Secondo SkyTG24, un ASTRONAUTA ha toccato il Sole. Scemenza detta e ripetuta

Ultimo aggiornamento: 2021/12/15 11:10.

Però ricordiamoci sempre che le scemenze e le fake news son colpa di Internet.

Non sembra che si tratti di uno scivolone della presentatrice distratta: la stessa frase, a quanto pare, è stata ripetuta.

La notizia corretta è che si tratta di un veicolo spaziale (non di un astronauta), il Parker Solar Probe. Nessun astronauta è mai stato più lontano della Luna, che sta a circa 400.000 chilometri dalla Terra, figuriamoci se è andato dalle parti del Sole, che sta a 150 milioni di chilometri.

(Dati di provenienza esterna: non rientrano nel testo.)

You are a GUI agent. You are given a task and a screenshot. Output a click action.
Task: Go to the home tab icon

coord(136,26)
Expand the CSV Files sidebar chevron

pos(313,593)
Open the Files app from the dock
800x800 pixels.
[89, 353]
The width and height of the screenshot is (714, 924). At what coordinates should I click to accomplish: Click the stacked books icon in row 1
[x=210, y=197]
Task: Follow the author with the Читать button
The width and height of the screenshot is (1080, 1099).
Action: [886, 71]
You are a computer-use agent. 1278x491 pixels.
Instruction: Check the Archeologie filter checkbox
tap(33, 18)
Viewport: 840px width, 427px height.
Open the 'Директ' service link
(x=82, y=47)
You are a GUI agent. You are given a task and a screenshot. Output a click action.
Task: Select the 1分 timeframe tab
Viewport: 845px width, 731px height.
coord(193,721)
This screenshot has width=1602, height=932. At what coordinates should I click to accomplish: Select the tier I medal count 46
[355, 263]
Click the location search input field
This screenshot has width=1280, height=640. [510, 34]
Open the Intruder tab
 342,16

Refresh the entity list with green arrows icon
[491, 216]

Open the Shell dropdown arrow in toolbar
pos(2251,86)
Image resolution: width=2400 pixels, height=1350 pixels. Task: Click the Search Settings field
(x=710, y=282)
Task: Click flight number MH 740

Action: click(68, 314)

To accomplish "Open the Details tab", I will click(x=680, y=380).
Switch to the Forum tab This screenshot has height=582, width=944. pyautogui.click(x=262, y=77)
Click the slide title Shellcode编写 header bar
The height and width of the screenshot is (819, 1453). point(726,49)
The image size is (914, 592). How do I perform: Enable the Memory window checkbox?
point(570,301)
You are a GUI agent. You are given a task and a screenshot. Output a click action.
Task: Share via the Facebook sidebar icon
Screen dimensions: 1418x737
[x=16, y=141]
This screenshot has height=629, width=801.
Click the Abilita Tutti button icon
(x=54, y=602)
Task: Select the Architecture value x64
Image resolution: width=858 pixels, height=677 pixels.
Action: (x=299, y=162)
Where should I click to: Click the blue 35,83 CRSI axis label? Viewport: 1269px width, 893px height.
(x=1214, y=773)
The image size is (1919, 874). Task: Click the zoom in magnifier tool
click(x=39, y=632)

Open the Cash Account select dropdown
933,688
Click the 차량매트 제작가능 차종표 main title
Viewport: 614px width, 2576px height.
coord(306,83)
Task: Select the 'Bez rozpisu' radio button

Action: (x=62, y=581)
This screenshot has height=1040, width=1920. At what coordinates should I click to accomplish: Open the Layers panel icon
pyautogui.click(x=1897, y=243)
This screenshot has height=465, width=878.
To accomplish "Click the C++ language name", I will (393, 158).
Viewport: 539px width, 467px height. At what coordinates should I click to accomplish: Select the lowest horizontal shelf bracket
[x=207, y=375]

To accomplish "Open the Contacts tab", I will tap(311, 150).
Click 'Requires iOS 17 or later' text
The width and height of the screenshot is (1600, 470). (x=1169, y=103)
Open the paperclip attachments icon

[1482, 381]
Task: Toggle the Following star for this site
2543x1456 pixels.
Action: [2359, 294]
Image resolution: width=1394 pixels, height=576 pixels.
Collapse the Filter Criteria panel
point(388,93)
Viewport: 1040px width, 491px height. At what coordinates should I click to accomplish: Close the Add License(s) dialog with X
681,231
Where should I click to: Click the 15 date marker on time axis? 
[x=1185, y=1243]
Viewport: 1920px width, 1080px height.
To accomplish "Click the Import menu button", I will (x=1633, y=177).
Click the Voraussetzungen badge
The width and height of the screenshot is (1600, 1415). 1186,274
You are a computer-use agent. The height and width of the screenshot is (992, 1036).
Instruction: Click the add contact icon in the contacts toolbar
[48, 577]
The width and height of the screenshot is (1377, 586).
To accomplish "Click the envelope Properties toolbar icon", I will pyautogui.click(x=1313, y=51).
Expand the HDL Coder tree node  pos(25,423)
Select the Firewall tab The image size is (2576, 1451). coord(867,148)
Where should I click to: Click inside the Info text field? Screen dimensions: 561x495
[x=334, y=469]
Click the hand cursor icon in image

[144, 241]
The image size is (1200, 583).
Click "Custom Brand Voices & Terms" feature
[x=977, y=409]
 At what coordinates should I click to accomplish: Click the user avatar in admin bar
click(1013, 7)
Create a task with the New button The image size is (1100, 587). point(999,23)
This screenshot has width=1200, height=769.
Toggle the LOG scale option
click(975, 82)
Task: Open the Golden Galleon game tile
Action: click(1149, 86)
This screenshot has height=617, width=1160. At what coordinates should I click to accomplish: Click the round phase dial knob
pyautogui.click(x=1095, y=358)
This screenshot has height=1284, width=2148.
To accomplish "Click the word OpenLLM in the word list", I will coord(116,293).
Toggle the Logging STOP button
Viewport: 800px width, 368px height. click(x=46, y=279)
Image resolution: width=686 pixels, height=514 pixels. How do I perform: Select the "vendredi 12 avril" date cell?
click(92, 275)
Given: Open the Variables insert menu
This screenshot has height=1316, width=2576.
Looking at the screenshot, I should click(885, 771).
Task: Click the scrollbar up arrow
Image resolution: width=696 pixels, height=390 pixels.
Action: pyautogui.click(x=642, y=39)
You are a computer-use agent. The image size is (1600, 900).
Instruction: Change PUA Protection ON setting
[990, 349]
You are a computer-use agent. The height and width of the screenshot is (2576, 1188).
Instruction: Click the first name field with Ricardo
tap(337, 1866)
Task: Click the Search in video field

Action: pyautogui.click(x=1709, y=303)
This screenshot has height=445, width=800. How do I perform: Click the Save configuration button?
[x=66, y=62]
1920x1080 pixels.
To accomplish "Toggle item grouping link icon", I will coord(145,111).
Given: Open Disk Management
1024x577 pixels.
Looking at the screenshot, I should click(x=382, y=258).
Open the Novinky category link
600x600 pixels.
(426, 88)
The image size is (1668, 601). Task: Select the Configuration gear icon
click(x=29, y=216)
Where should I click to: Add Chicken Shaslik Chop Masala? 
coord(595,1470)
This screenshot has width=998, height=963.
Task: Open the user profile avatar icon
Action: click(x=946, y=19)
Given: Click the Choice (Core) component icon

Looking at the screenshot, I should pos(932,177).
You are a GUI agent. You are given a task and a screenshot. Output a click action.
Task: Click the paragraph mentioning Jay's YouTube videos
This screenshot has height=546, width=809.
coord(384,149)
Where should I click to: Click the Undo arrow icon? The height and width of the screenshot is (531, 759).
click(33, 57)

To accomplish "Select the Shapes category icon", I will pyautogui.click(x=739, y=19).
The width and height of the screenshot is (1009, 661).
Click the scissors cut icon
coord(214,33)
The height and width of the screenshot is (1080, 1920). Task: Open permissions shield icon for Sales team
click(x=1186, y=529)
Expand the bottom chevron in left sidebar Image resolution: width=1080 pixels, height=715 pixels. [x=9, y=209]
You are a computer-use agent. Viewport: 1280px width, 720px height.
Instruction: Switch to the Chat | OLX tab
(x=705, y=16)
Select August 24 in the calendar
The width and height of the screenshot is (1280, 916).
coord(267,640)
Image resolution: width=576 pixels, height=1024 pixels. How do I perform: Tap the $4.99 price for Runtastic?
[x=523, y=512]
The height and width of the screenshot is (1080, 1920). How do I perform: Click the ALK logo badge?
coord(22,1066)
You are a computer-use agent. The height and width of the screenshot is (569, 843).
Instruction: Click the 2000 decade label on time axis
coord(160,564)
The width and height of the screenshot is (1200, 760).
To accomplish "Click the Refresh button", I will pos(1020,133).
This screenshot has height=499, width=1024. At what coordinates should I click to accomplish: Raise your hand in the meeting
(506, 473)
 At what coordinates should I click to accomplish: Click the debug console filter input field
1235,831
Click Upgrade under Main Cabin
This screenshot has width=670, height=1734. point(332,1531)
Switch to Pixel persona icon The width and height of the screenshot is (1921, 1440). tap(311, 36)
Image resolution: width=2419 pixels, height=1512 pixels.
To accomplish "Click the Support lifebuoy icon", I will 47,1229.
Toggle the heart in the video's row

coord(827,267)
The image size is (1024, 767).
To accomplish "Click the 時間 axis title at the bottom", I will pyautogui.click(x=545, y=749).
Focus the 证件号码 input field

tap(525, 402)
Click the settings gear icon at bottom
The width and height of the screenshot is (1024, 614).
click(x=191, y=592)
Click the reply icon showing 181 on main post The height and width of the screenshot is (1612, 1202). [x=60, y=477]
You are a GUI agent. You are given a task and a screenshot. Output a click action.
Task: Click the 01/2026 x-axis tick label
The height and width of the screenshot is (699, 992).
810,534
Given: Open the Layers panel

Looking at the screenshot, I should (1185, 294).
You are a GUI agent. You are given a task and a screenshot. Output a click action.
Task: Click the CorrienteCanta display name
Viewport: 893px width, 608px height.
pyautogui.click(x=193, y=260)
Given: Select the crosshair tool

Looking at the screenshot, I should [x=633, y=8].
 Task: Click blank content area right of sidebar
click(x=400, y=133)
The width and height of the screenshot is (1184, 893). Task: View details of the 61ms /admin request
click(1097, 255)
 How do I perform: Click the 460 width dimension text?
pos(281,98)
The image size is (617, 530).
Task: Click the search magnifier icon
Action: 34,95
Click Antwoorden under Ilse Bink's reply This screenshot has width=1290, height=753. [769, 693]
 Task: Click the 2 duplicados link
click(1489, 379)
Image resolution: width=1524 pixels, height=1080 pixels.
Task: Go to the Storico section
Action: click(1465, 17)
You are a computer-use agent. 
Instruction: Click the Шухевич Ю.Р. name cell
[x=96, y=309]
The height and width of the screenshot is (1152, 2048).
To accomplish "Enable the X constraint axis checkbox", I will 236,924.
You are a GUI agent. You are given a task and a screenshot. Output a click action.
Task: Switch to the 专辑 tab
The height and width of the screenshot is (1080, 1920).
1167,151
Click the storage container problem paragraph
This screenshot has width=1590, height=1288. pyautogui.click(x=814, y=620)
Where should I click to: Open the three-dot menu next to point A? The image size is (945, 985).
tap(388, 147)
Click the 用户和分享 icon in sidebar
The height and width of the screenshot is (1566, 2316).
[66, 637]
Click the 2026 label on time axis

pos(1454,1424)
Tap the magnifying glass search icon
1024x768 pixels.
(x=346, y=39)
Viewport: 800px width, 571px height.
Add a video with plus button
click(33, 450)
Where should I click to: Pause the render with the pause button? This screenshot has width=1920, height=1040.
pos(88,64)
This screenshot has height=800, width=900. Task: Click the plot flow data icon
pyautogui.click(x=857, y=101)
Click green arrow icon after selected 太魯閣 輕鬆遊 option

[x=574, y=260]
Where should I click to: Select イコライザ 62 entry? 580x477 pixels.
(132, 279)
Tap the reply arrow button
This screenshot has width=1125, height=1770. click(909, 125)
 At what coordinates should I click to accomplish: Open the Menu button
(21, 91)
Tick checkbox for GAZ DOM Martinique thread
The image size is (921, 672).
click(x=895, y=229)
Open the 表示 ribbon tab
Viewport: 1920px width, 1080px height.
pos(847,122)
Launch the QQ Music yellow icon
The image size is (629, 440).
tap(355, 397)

Inoltre la sonda si è avvicinata al Sole, attraversandone la corona, ossia lo strato superiore dell’atmosfera, stando a circa 8,5 milioni di chilometri da quella che normalmente viene considerata la “superficie” del Sole.

La sonda non ha “toccato” il Sole per la semplice ragione che il Sole non ha una superficie solida: è una colossale palla di gas (più propriamente plasma) rimescolato da continue, violentissime reazioni termonucleari naturali.

Purtroppo la NASA ha usato inizialmente proprio il verbo toccare (“For the first time in history, a spacecraft has touched the Sun”) e quindi chi non sa nulla di astronomia ha interpretato letteralmente l’annuncio, senza approfondire e senza notare che l’ente spaziale statunitense ha poi specificato cosa è successo esattamente. Ma questo non esonera chi a quanto pare non riesce a capire la differenza fra sonda spaziale e astronauta.

La NASA è comunque molto chiara nello spiegare che la sonda non ha realmente toccato nel senso comune del termine: ha interagito con la corona, che è considerata parte dell’atmosfera del Sole.

“NASA’s Parker Solar Probe has now flown through the Sun’s upper atmosphere – the corona […] As it circles closer to the solar surface, Parker is making new discoveries […] Parker Solar Probe has now passed close enough to identify one place where they originate: the solar surface […] Flying so close to the Sun, Parker Solar Probe now senses conditions in the magnetically dominated layer of the solar atmosphere – the corona – that we never could before,” said Nour Raouafi, the Parker project scientist at the Johns Hopkins Applied Physics Laboratory in Laurel, Maryland.”

È una notizia scientifica importante, visto che si tratta della prima interazione così ravvicinata e diretta con l’atmosfera del Sole. Peccato vederla raccontata in maniera così inetta.